What (games) should I ask for my birthday? 😉

51st State. Great game I played for the first time at my FLGS and bought immediately after!

Difficult to pick a game, since I’m sure you already have a ton. My favourite is Cosmic Encounter, love the insane replayability. But there are so many great games.

And the bench scene in the comic is not recognizable, no not at all….

New-ish games that are really great are Magic Maze, Inis, Quadropolis. Those are some of my favourite games of the past few months, so maybe you don’t have those yet? (Quadropolis might be older, but I just love it so much)

If you’re looking for a good 2-player game, “Haleakala” caught my eye because of its Hawaiian theme, but having actually given it a couple tries, I found it surprisingly rich and elegant … not too long, but with enough depth to warrant repeated and satisfying plays.

It’s very unique, too, in that it goes beyond the typical abstract 2-player notion into something relatively more thematic. The board is a volcano that is arranged into “slices” and “rings” (think Castle Panic). Outermost is the shore, then three rings – plains, forests, mountains – and then lava in the middle. Each player has tokens numbered 1 to 5, along with a handful of totem statue tokens. Also, each of the six slices has two cards dealt to it. These cards are various actions and benefits. (Are you with me so far?) Lastly, there is a boat outside the island in the surrounding water.

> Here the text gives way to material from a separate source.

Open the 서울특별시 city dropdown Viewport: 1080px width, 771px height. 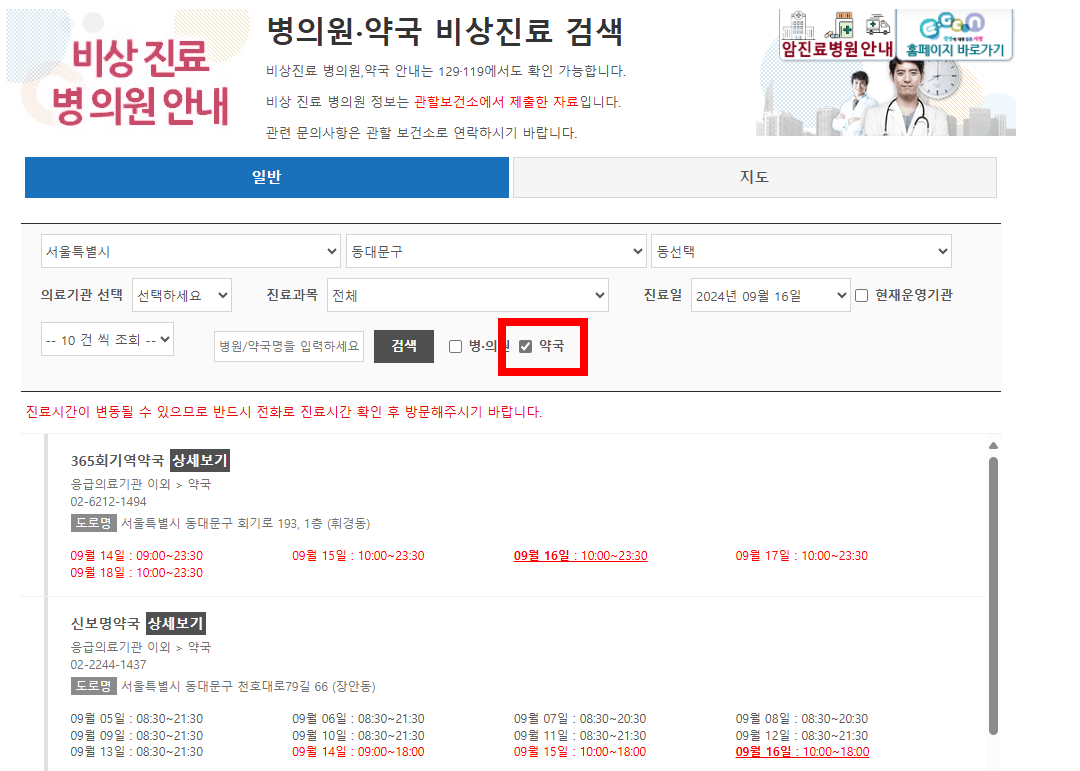(x=190, y=251)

On your turn, you place a numbered wooden token on the shore: if it’s on the same space as the boat, you move the boat around the island from slice to slice a number of spaces equal to the token you placed; if it’s on a different space, you’re essentially investing in it for later. When the boat later moves, wherever it lands, whoever has dominance on that space (by way of have the highest value of numbered tokens) gets their hands on those action cards first.

So, beyond this clever boat-moving bidding mechanic, you have the strategy of which action cards you’ll focus on trying to get: building totems across the island in different patterns, collecting sets of pearls, manipulating the lava that builds up and trickles down the mountainside and destroys totems in its path (hopefully theirs and not yours!), being the player with the most conch shells, and so on.

On the other side of the spectrum, “Abracadab-What??” plays better with more players and is light and fast and silly, bordering on party game? It’s art kind of reminds me of your style, too.

In this one, everybody is a slightly incompetent wizard trying to succeed at slinging spells at one another. There are a whole bunch of cubes that represent the 8 different possible spells: for instance, there are eight “Magic Drink” spells (numbered with an 8) which are the least powerful, all the way up to a single, solitary “Ancient Dragon” spell (numbered 1) which is the most powerful. For each spell in between, there are as many cubes of that spell that correspond to its number.

After setup, there will be a row of these cubes in front of each player positioned so that they cannot see their own, but everybody else can. There are also a few in the middle that everyone can see, and some more that are face down (possibly being that solitary Ancient Dragon, for instance).

On your turn, you name one of the eight spells. Your opponents then verify if it is in your row. If it is, they remove it from your row, adding it to the middle, and the effect goes off – healing you, or damaging your opponents, letting you peek at one of the face down tiles, etc. If the spell is not in front of you, your turn ends and you lose a life. You win the round if you’re the first to clear all your spell cubes in a turn, or if you’re the last wizard sanding.

It’s hilarious to see friends struggle with the whole push-your-luck element as they want to go for “just one more” … shoot for the moon … and get it (or not)!

Anyway, I hope you have a happy birthday!